Although, the government has managed to provide sensible and reasonable regulations to deal with it. The regulation is there to legitimate the U.S. leadership in the global financial system in technological and economic competitiveness. But it seems to be appearing in the opposite direction unless the federal government is involved in overseeing things. Furthermore, it is mainly because the crypto world is full with serious risks rather than appearing to be so imbalanced with the opportunity.
Countless government committees are too excited in initiating breakthroughs. Biden’s agencies playing the roles are the SEC, Fed, FTC, EPA, the White House Domestic Policy Council, the Council of Economic Advisers, the Commerce Departments, and many more.
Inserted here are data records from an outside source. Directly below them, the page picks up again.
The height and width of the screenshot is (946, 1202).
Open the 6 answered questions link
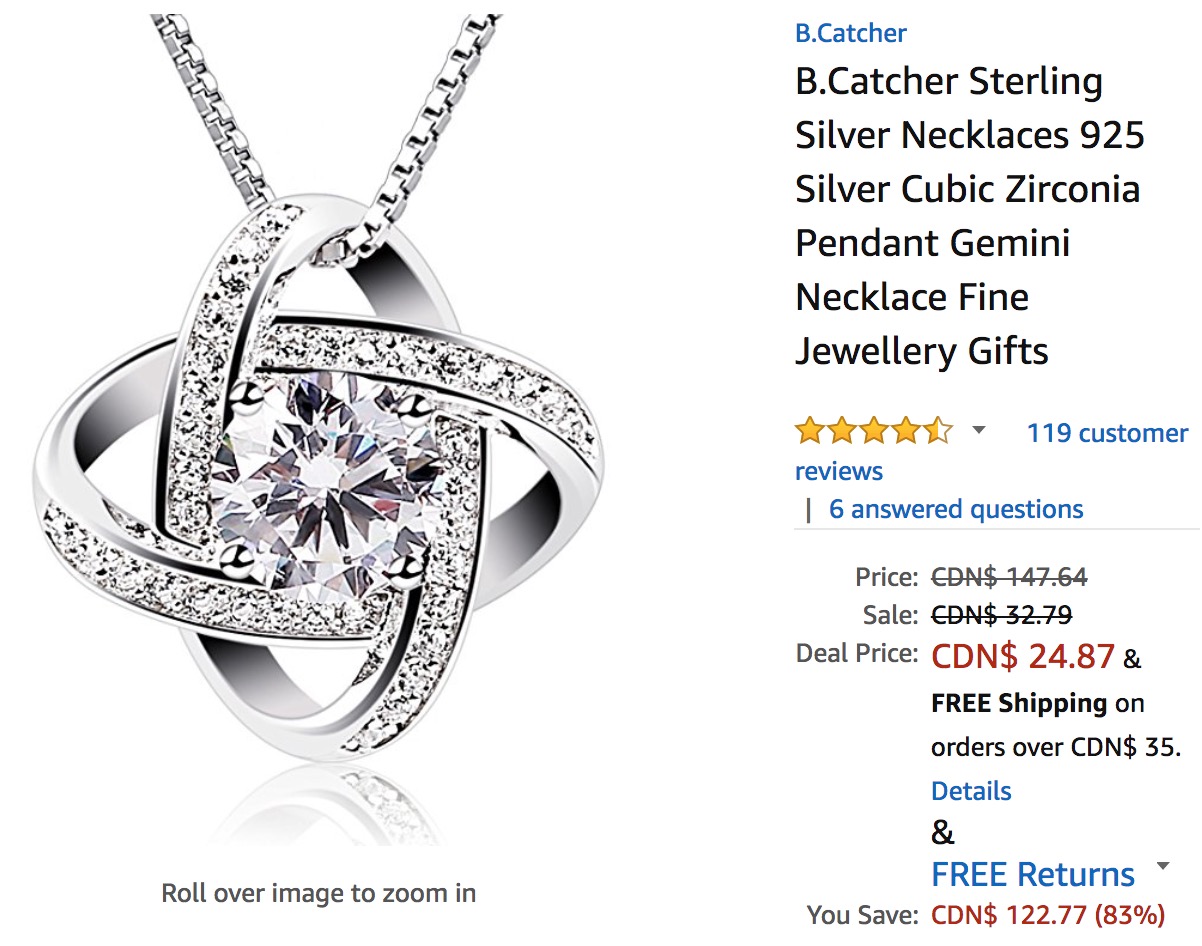[x=956, y=509]
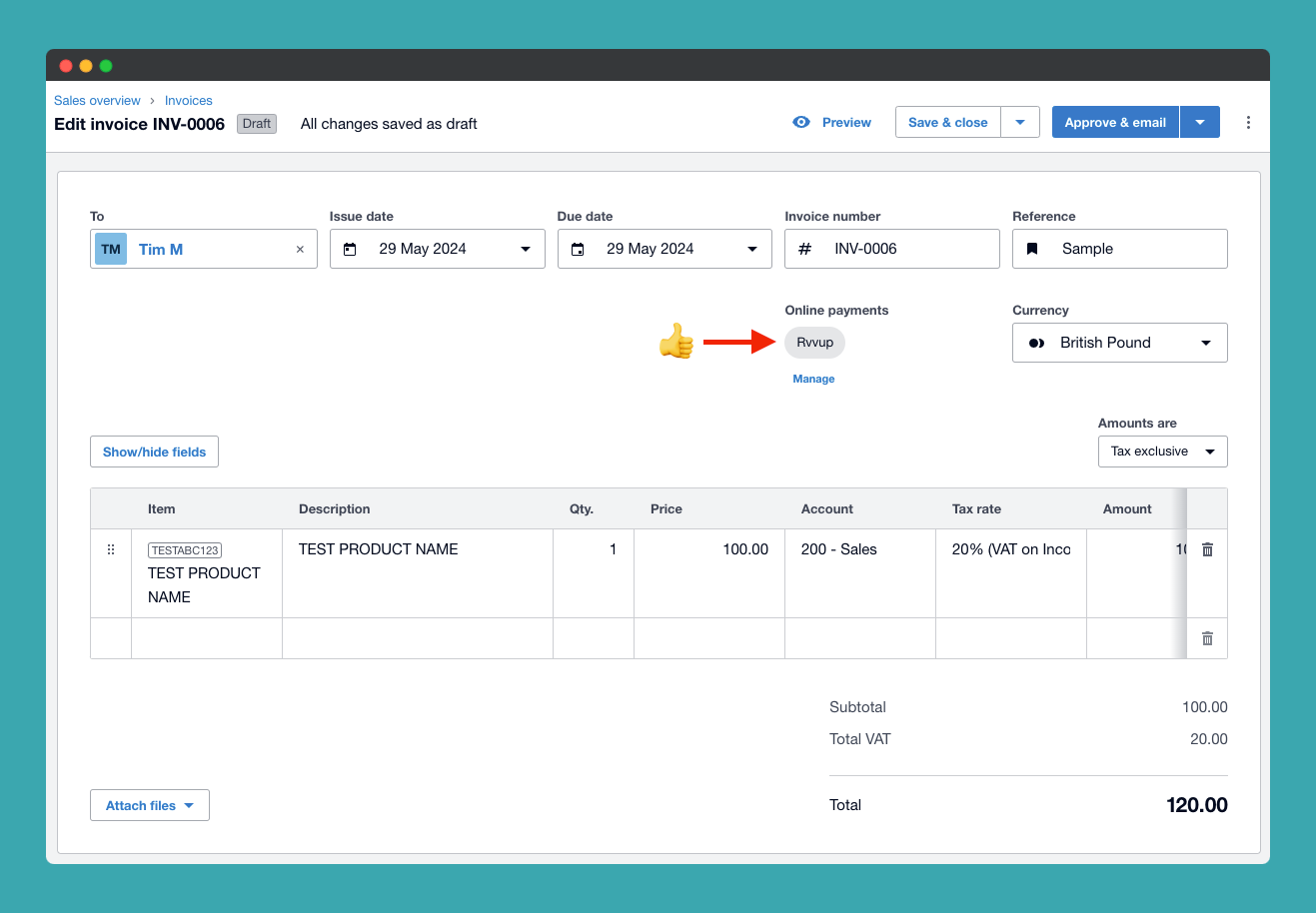The image size is (1316, 913).
Task: Click the Attach files button
Action: point(150,805)
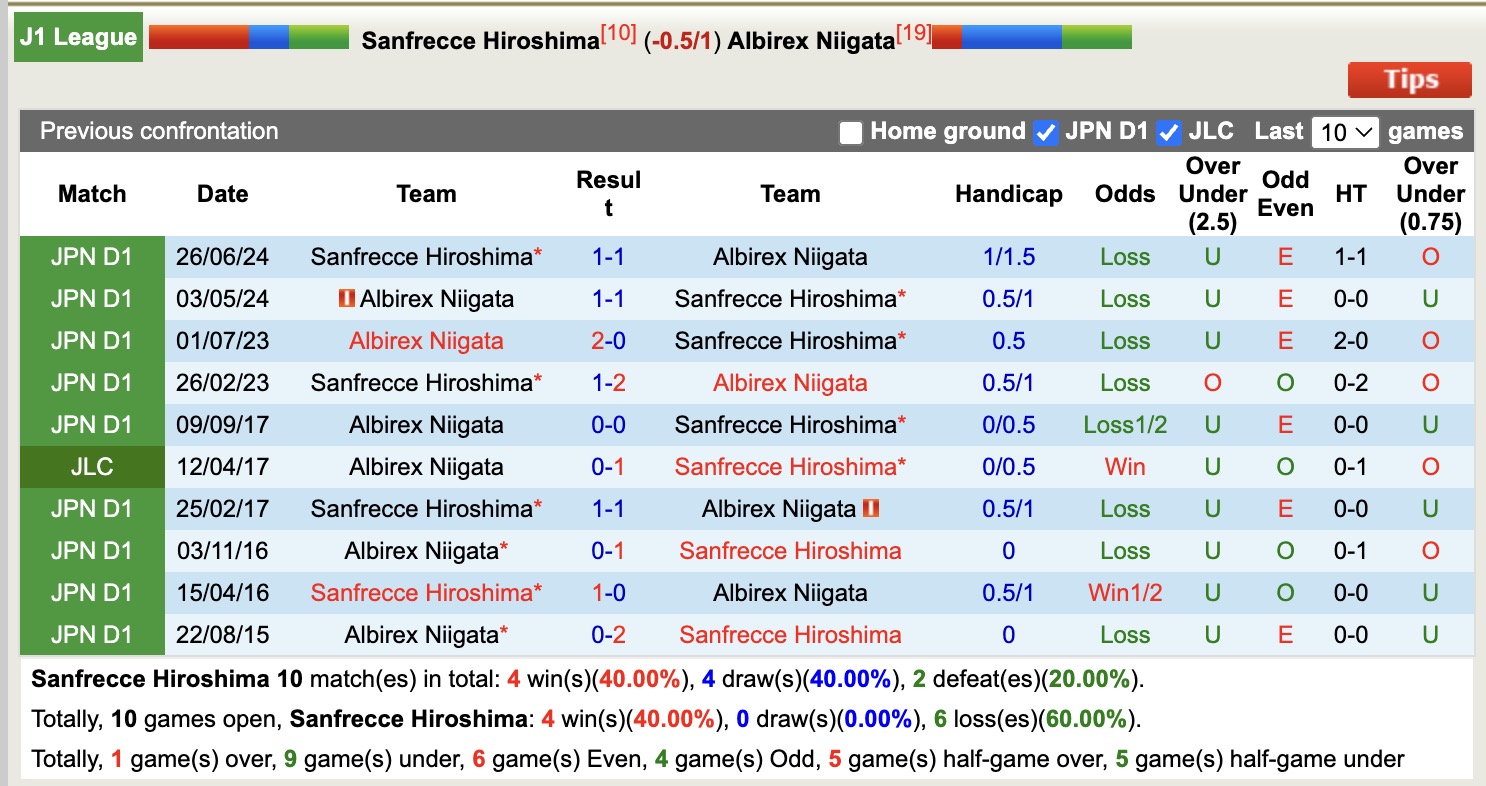
Task: Enable the Home ground checkbox
Action: [851, 131]
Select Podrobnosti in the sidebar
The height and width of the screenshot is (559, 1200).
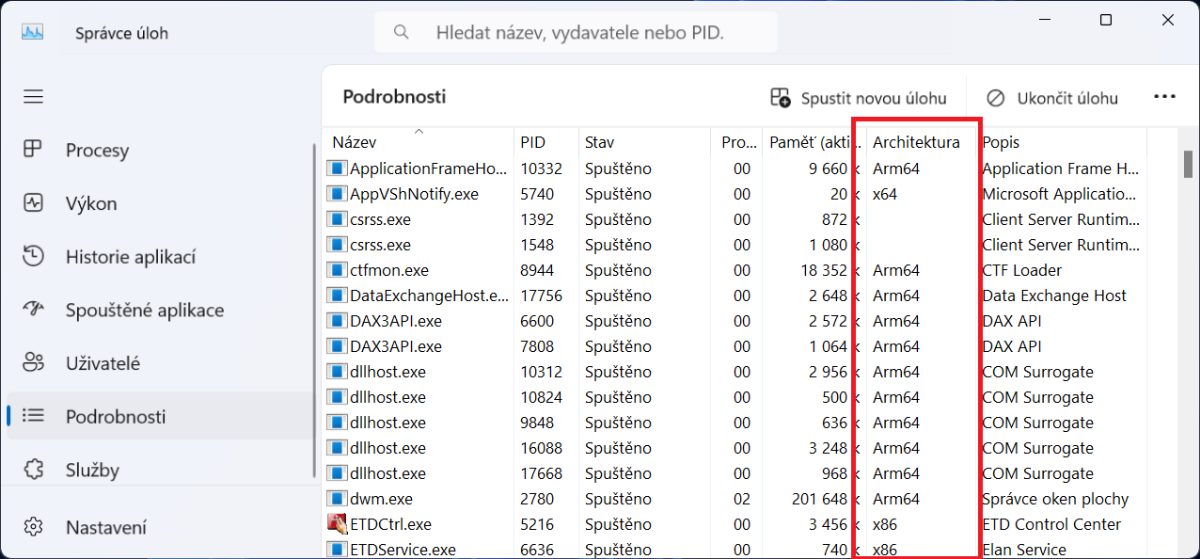115,417
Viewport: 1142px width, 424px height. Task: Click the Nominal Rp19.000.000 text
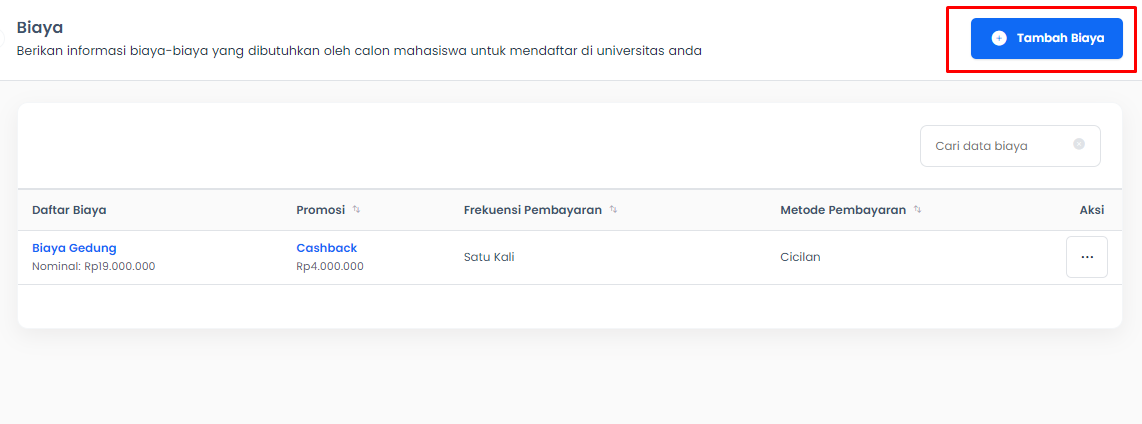[x=93, y=267]
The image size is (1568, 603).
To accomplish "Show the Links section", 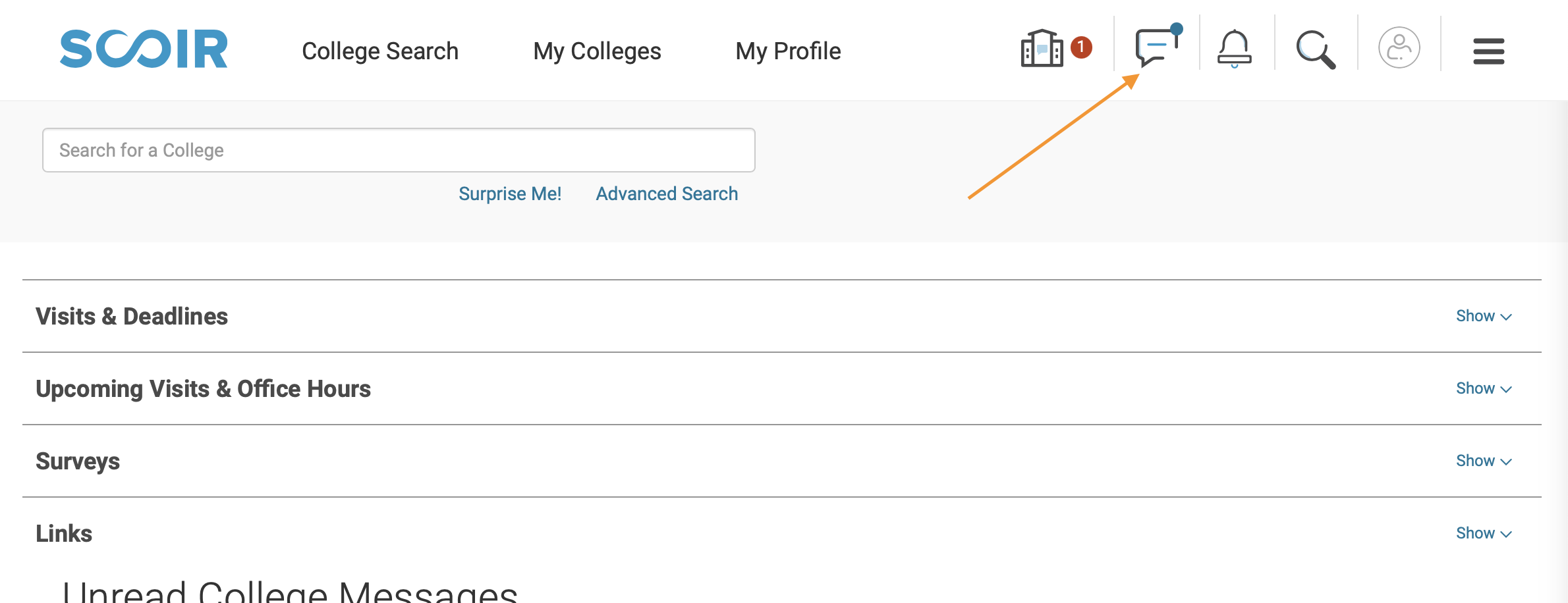I will pyautogui.click(x=1484, y=533).
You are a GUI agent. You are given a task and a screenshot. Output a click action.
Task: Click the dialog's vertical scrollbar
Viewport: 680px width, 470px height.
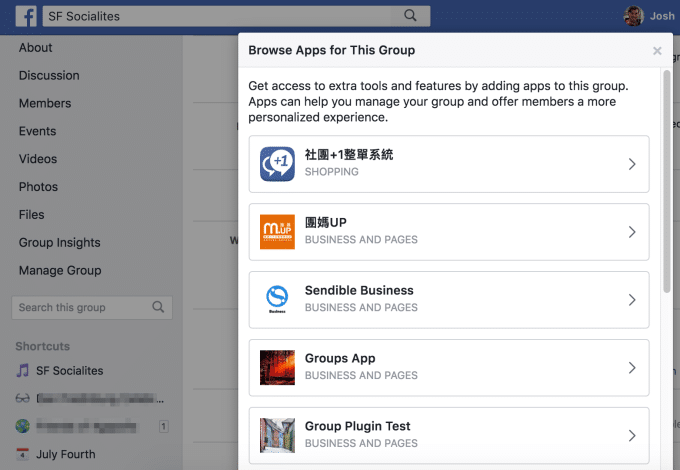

Crypto world might not be suitable for the government’s interference. In crypto, creativity is messy and highly unpredictable. Failure is too common. Blunders abound, There is no risk-free development and progress. Frauds are everywhere. One idea, according to Forbes, is the Fed and the Treasury Department could create a Central Bank Digital Currency.
The country’s economic regulators always tend to regulate the economy by giving orders. These are for the desired level of spending and investing by making sure that people are doing based on what they want to do. In this stance, the regulators could put expiration dates on currencies.